Always avoid blocking legitimate administrator activity; test and tune rules in staging.
Recovery & cleanup if you detect exploitation
- Aislar y preservar evidencia — maintenance mode, network isolation, and snapshots of filesystem/database.
- Identify malicious changes — compare with clean backups and look for backdoor web shells in uploads, themes, and plugins.
- Remove unauthorized plugins and accounts — deactivate and remove unknown plugins; lock or delete suspicious admin/shop manager users.
- Replace credentials — force password resets for privileged users and rotate API credentials/secret keys.
- Escanear y limpiar — use trusted malware scanners and manual review for persistence mechanisms (scheduled tasks, modified core files).
- Reconstruir si es necesario — for severe compromises, restore from a trusted clean backup and reapply patches and hardening.
- Acciones posteriores al incidente — conduct root cause analysis, document lessons learned, and update policies to prevent recurrence.
Detection examples (CLI and host tools)
Run these from the server or using host control panel where appropriate.
# List recently modified plugin folders (Linux shell)
ls -lt /path/to/wordpress/wp-content/plugins | head -n 40
# WP-CLI check for new or active plugins
wp plugin list --format=csv | grep -i active
# Search for PHP files in uploads (common backdoor location)
find /path/to/wordpress/wp-content/uploads -type f -name '*.php' -print
# Check webserver logs for plugin install POSTs
grep -i "plugin-install.php" /var/log/apache2/access.log | tail -n 200
# List scheduled cron events (WP-CLI)
wp cron event list
Keep forensic snapshots of anything suspicious.
Communication guidance for site operators and hosts
For hosts and agencies managing multiple sites:
- Prioritise patch deployment by risk (payment processing sites first).
- Notify customers with Shop Manager accounts about the update and advise them to audit users.
- If customers cannot patch quickly, enable protective edge rules at the hosting layer.
- Provide step-by-step remediation guidance and offer to run security audits if requested.
Para propietarios de sitios:
- Inform anyone with Shop Manager privileges to change passwords and enable MFA.
- Do not ignore plugin updates; apply security fixes promptly.
Preguntas frecuentes
Q: If I’m already using role management, am I safe?
A: Only if Shop Manager (or equivalent) does not have plugin or theme modification capabilities.

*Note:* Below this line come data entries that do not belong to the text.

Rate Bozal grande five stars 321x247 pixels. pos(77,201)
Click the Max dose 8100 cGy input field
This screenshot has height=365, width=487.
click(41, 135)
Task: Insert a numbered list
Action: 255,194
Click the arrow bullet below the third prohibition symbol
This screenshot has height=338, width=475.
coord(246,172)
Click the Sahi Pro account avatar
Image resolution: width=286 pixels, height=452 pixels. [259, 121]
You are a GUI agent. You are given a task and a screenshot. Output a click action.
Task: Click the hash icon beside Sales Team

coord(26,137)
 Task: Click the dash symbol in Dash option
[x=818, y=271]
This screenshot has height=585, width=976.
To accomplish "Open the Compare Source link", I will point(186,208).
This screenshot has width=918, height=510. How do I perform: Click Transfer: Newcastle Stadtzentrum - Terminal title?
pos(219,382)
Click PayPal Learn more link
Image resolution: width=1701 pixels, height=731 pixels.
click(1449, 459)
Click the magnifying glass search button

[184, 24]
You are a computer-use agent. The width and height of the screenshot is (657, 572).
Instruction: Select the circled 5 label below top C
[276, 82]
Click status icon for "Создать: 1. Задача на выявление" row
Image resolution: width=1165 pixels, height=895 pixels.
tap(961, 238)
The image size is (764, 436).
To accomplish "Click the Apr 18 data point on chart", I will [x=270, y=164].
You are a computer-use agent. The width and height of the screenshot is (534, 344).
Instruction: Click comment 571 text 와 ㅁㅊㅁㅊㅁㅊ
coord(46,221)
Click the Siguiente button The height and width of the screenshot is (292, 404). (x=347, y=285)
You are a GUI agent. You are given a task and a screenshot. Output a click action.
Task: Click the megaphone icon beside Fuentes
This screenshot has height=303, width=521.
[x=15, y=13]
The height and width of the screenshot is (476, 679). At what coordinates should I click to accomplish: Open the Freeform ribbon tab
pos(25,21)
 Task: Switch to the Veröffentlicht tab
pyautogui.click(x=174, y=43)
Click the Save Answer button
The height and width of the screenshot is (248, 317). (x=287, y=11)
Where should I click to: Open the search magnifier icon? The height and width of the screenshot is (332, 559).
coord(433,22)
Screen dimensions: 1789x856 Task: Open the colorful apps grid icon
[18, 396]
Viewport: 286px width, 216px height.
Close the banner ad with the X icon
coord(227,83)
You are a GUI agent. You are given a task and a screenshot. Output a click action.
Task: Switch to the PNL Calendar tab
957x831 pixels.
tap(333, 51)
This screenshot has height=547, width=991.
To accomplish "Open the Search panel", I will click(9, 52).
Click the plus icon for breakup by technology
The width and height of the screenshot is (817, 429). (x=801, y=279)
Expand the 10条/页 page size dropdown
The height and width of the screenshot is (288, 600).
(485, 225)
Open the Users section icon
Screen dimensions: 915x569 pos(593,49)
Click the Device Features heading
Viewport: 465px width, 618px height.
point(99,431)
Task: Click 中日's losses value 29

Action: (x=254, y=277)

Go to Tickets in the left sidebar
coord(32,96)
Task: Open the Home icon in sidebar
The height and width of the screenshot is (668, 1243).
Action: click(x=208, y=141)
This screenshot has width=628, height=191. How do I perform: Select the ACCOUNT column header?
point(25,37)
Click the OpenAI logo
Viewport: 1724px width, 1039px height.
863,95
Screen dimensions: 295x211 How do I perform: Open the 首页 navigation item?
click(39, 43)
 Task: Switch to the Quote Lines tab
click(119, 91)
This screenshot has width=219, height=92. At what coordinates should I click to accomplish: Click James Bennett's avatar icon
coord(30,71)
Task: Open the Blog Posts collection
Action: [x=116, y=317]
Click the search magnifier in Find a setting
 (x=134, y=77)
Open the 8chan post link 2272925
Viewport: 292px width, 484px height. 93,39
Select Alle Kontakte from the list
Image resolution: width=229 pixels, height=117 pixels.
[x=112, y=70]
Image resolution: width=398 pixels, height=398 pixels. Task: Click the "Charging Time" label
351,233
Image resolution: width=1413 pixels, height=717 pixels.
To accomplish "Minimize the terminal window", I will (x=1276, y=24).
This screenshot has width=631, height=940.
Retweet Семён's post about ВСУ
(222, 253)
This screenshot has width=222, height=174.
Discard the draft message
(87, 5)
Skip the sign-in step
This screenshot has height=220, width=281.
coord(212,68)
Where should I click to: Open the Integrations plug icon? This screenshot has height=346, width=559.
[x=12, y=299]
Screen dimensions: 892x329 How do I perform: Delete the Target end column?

You still must patch: code-level authorization checks are necessary even with role hardening.
Q: My shop managers need to install third-party feed modules. What can I do?
A: Implement a controlled process: require installation requests via internal ticketing or have administrators perform installations after testing.
Q: Are automated site scanners enough?
A: Scanners help but are not a substitute for patching, least-privilege, and active monitoring. Combine scanning with file integrity checks, edge rules, and access control.
Cronograma de remediación recomendado
- Within 1 hour
- Update CTX Feed to 6.6.12 (or higher).
- If you cannot update, disable plugin installs via
wp-config.phpor remove install capabilities from Shop Manager.
- Dentro de 24 horas
- Audit Shop Manager accounts and enable MFA.
- Scan for new plugins and suspicious files.
- Dentro de 72 horas
- Complete a full site integrity audit and patch other out-of-date components.
- Implement long-term role and access policies.
Reflexiones finales
Broken access control undermines the core trust model of any CMS. When plugin code implicitly trusts a lower-privileged role, attackers gain powerful options: installation, activation, or administrative misuse. The correct response is straightforward and decisive: patch quickly, enforce least privilege, monitor for unexpected changes, and apply compensating controls while you remediate.
For organisations in Hong Kong and the region, where e-commerce and customer data handling are common, prioritise remediation for sites processing payments or personal data. If you require help implementing the mitigations above or need incident response, engage a qualified security professional promptly.